The exercise: Output the records as a Markdown table with the columns Row and Line, from the line that contains "You are a computer-use" through the end of the records, both included. Number the rows, skip blank lines, and leave out the pictures.

Listed records:
(begin)

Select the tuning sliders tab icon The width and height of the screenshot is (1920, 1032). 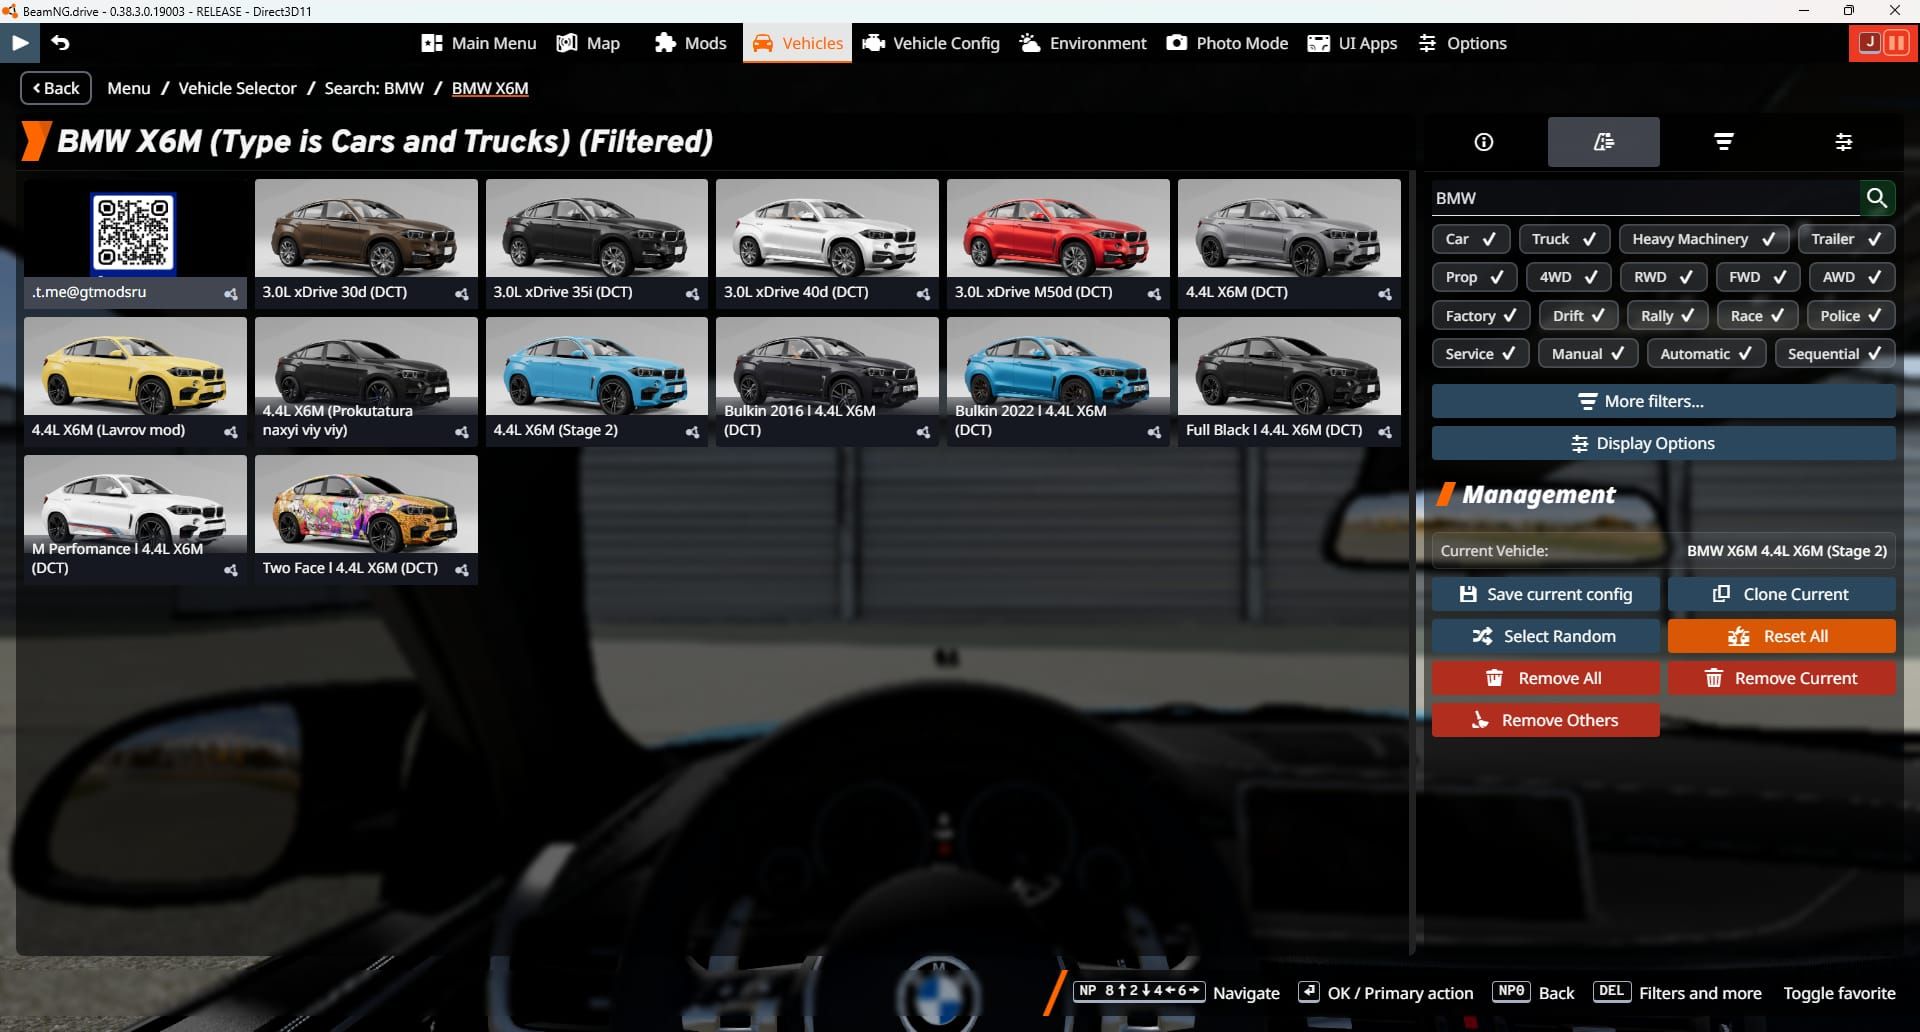coord(1843,141)
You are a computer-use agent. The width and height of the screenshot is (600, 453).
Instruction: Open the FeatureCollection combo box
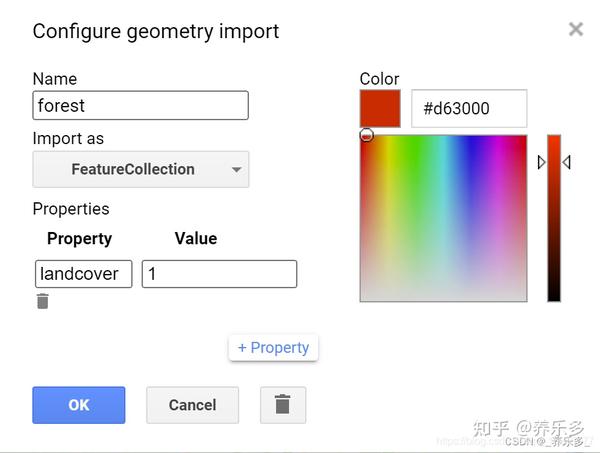(x=141, y=169)

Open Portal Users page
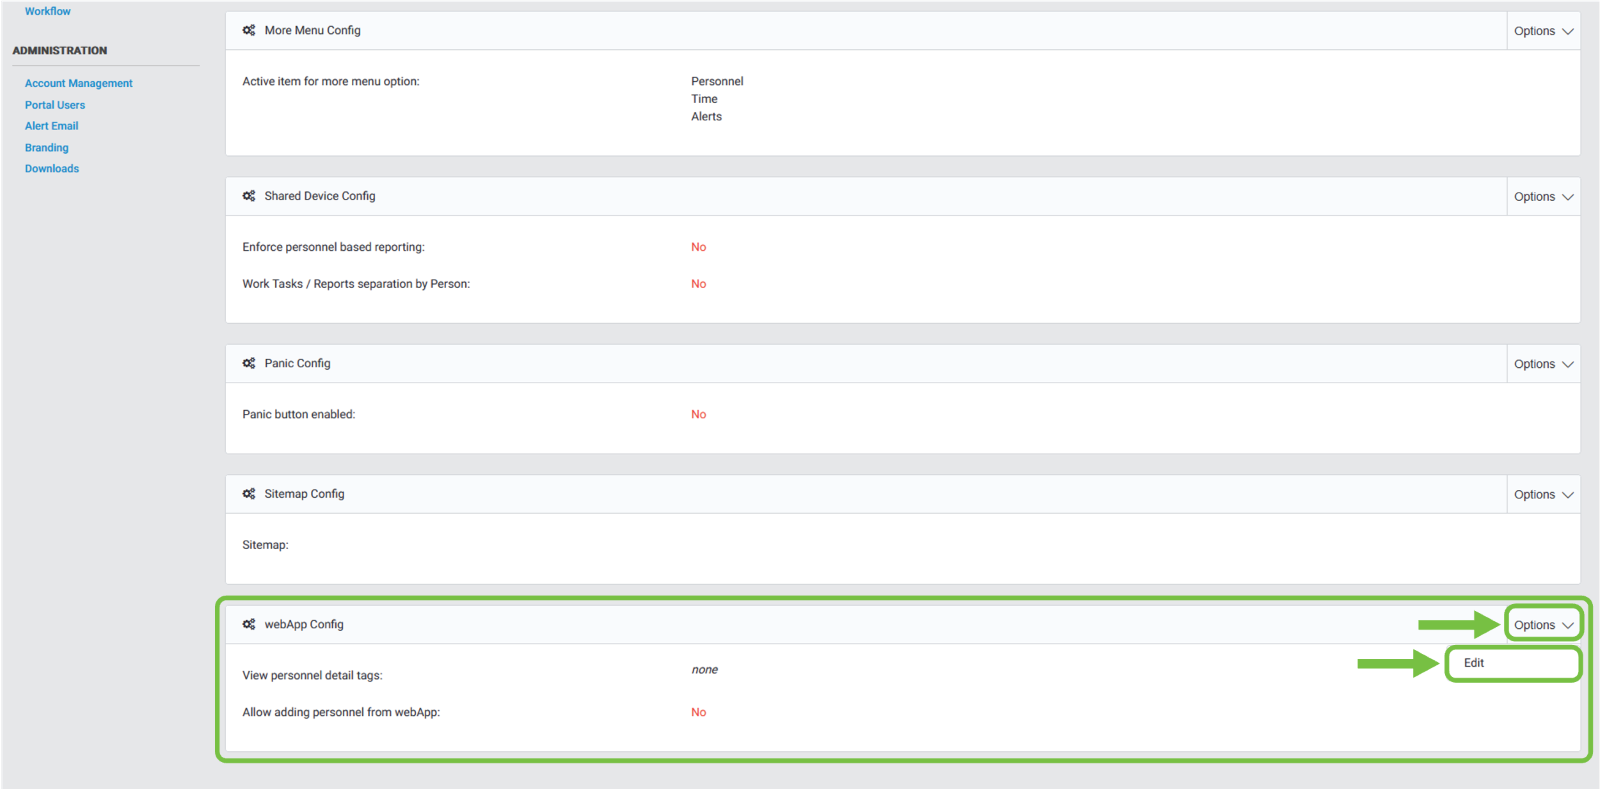pos(55,105)
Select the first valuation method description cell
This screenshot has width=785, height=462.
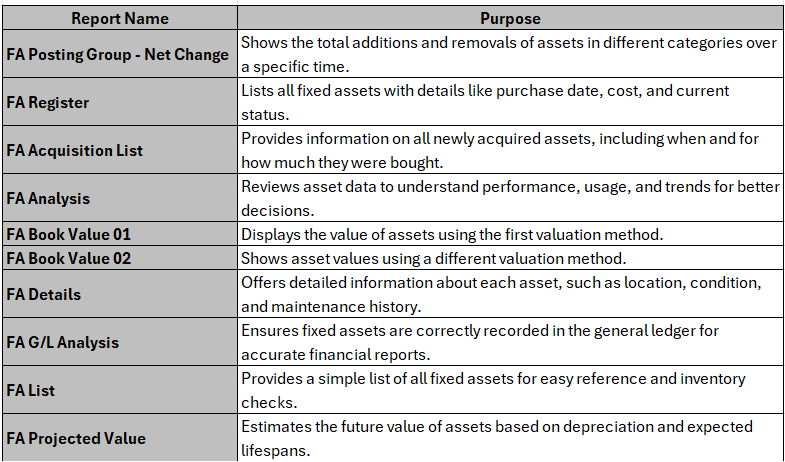tap(510, 234)
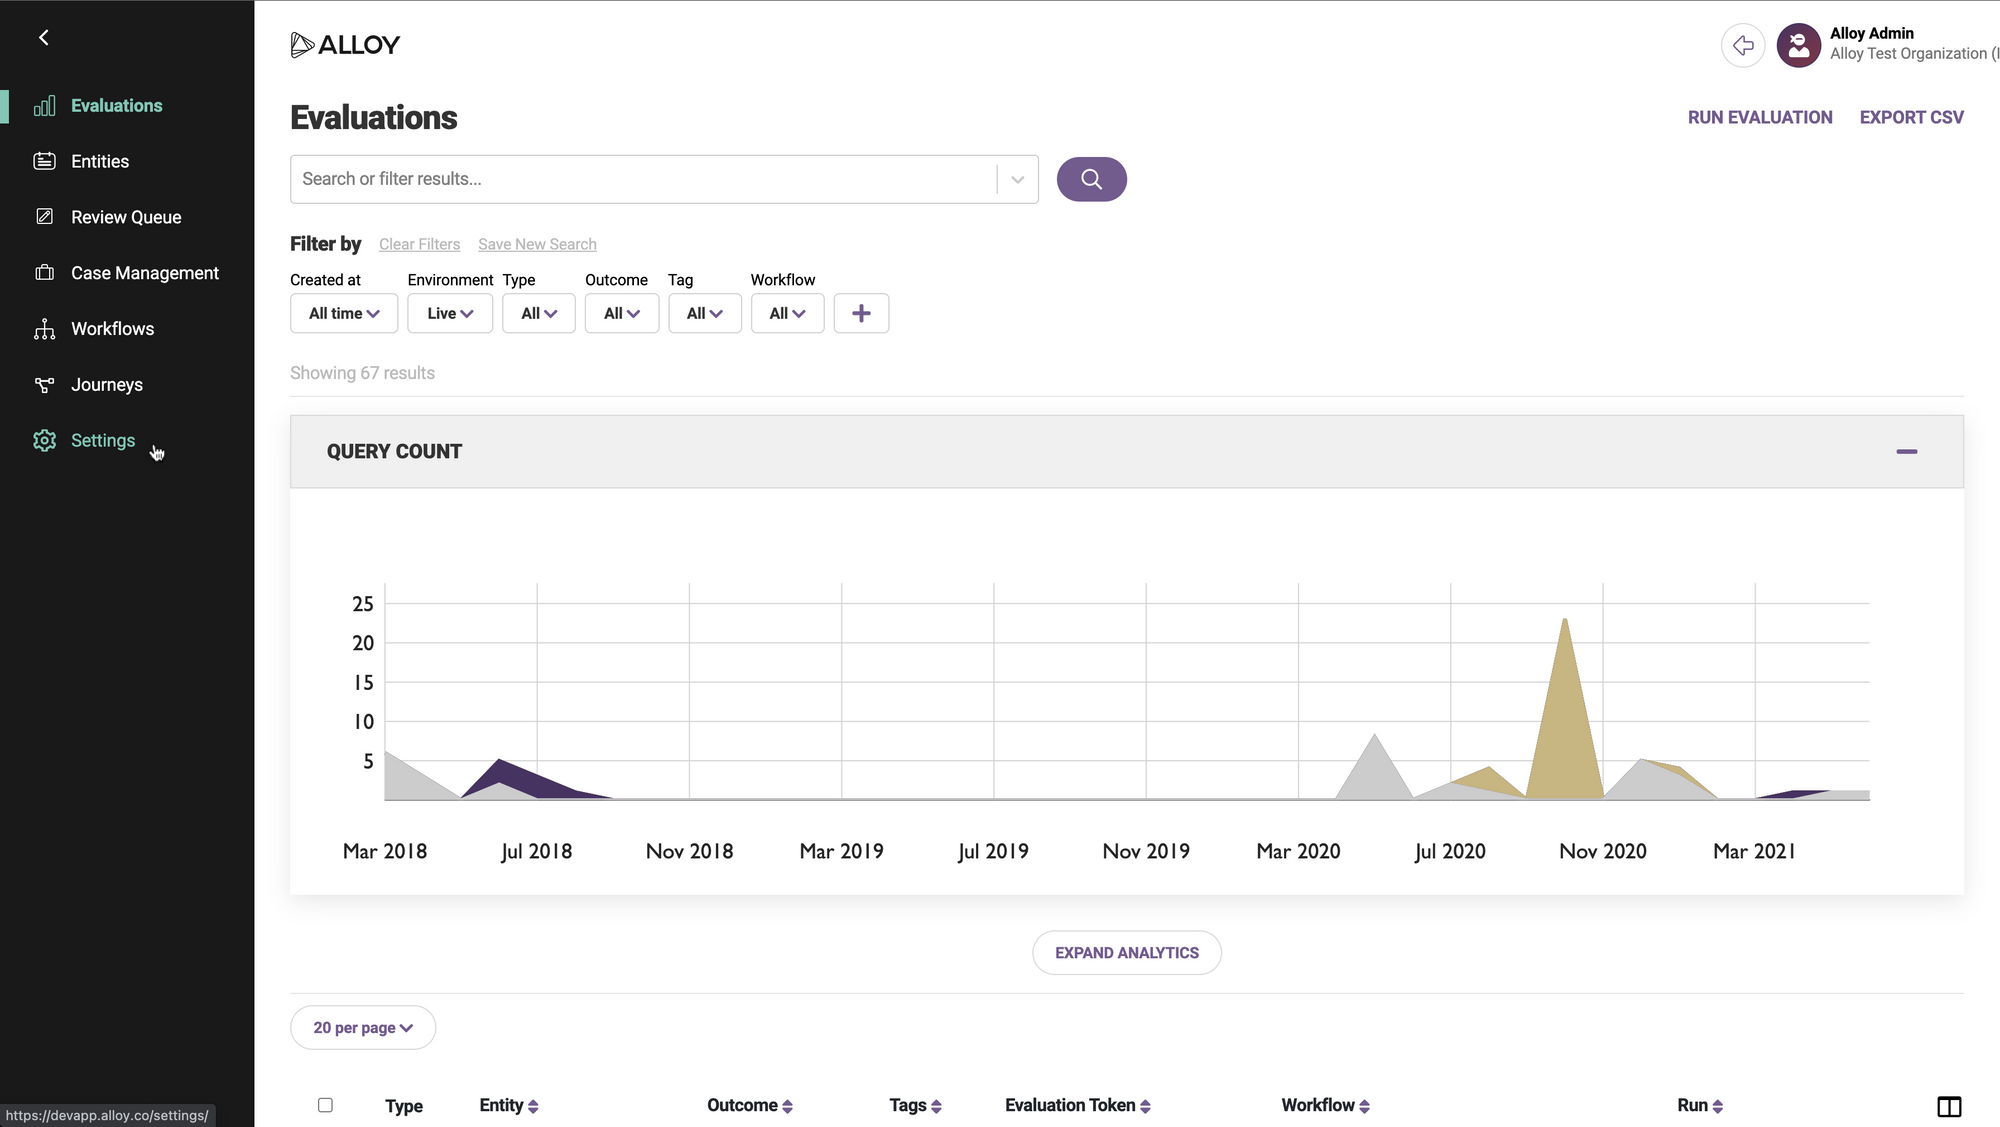Screen dimensions: 2000x1127
Task: Open search bar chevron dropdown
Action: (1017, 179)
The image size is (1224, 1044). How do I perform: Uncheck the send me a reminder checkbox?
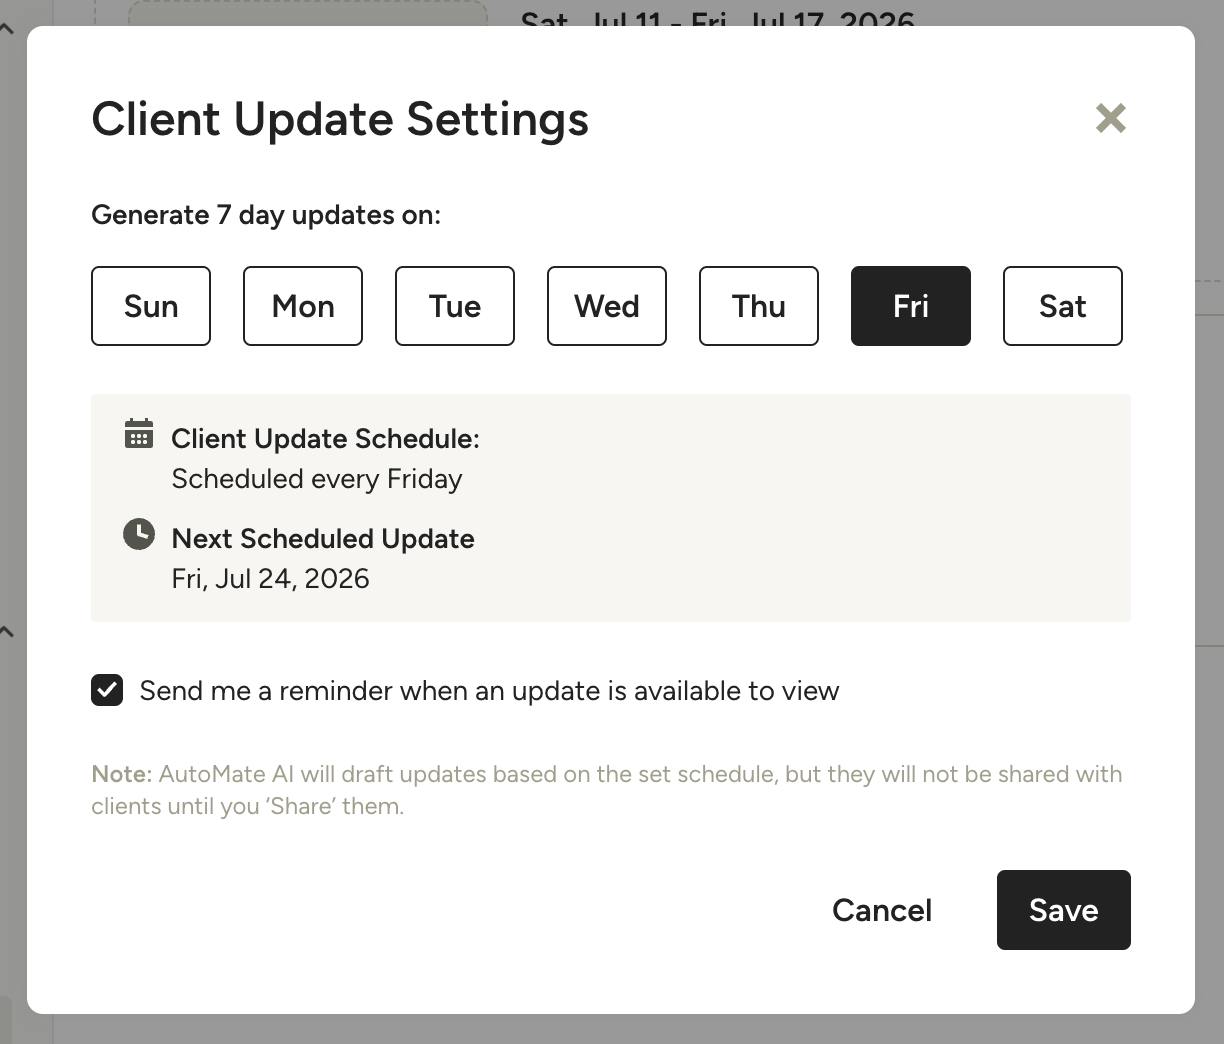click(107, 690)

(end)

Solution to the problem:
| Row | Line |
|---|---|
| 1 | You are a computer-use agent. The width and height of the screenshot is (600, 453). |
| 2 | Instruction: Open the FeatureCollection combo box |
| 3 | (x=141, y=169) |
| 4 | Open Portal Users page |
| 5 | pos(55,105) |
| 6 | Select the first valuation method description cell |
| 7 | This screenshot has width=785, height=462. |
| 8 | tap(510, 234) |
| 9 | Screen dimensions: 2000x1127 |
| 10 | Task: Open search bar chevron dropdown |
| 11 | Action: (1017, 179) |
| 12 | The image size is (1224, 1044). How do I perform: Uncheck the send me a reminder checkbox? |
| 13 | click(107, 690) |